::: EXERCISE PASSAGE

What are the origins of SARS-CoV-2?
· There’s irrefutable evidence that SARS-CoV-2 came from a natural source. Coronaviruses are common in humans and animals. They cause cross-species infections by jumping from one host to another.
· And that’s what happened with SARS-CoV-2. It also happened with SARS-CoV and MERS-CoV. Scientists have mapped the genomes of over 70,000 samples (and counting) of SARS-CoV-2 from patients in the United States, China, Europe, Brazil and South Africa. Subsequent genetic analysis has revealed that SARS-CoV-2 is 96% similar to a bat virus, called RaTG13, first sampled from the Yunnan Province of China in 2013. Additional data indicate that SARS-CoV-2 likely circulated, unnoticed, in bats for decades before being identified - divergence dates as early as 1948 have been estimated. Bats are common reservoirs for other coronaviruses known to infect humans, including SARS-CoV and MERS-CoV.

::::::
::: SOURCE DATA

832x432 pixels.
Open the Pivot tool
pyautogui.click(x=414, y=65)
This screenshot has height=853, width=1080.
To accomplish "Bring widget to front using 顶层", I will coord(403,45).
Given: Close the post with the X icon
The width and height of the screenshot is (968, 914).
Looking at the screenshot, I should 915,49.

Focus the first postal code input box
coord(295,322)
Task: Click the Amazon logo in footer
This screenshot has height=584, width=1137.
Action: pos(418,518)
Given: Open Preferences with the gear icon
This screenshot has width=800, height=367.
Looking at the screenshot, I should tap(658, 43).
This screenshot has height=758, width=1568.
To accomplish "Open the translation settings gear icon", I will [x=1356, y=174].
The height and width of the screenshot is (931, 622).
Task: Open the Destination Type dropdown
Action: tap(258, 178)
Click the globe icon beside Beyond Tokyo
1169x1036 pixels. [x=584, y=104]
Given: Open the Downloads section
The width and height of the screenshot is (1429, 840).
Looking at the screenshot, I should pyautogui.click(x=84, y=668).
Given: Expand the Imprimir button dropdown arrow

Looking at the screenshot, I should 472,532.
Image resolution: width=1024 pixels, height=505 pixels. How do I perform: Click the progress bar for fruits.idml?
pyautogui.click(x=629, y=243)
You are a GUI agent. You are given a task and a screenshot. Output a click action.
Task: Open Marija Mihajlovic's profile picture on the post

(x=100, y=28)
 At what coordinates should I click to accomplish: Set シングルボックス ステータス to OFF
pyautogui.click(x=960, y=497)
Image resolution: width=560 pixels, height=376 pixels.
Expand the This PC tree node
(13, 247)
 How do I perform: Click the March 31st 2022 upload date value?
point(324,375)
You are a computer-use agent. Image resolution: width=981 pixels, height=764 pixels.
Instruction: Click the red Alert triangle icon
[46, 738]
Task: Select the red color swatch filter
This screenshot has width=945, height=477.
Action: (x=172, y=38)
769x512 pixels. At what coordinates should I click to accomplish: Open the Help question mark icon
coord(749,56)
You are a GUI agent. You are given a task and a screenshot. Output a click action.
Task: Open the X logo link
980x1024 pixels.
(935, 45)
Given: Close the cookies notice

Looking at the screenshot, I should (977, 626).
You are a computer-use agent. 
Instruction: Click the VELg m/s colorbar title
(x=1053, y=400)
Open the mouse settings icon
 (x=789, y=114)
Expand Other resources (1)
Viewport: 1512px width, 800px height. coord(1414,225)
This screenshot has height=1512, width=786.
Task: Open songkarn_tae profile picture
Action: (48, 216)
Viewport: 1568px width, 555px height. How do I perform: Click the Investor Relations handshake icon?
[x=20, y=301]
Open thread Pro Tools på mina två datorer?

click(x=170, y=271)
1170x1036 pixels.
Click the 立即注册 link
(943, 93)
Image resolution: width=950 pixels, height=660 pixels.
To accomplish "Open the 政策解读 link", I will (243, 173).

::::::

> **EXERCISE TASKS**
1) List the places the passage on SARS-CoV-2 origins names as sources of the patient samples whose genomes scientists mapped.
2) Proceed with the passage on the origins of SARS-CoV-2, starting after its final sentence.

> **ANSWERS GIVEN**
1) United States, China, Europe, Brazil, South Africa

2)
· But how did this virus get from bats to humans? The use of bat guano (or excrement) as fertilizer may have contributed to the spread of disease. Or the tradition of eating rare and unusual wildlife might be behind the outbreak. It is likely that there is an intermediate host for SARS-CoV-2. The receptor binding domain of the SARS-CoV-2 Spike protein is genetically similar to a coronavirus that infects pangolins. So it could be that SARS-CoV-2 jumped from bats, to pangolins, and then to humans.
· Wet markets have historically been tied to the emergence of novel human pathogens. For example, SARS-CoV which also originated in bats, jumped to the palm civet, sold at a wet market in Guangdong, China, where the first human infections were subsequently recorded. And MERS-CoV originated in bats and then jumped to dromedary camels before appearing in humans.
· SARS-CoV-2 is the 7th coronavirus known to infect humans. It belongs to the Sarbecovirus subgenus of the Coronaviridae. Coronaviruses, which are genetically diverse, frequently cause cross-species infections, leading to the periodic natural emergence of novel coronaviruses in humans, as is the case with SARS-CoV-2.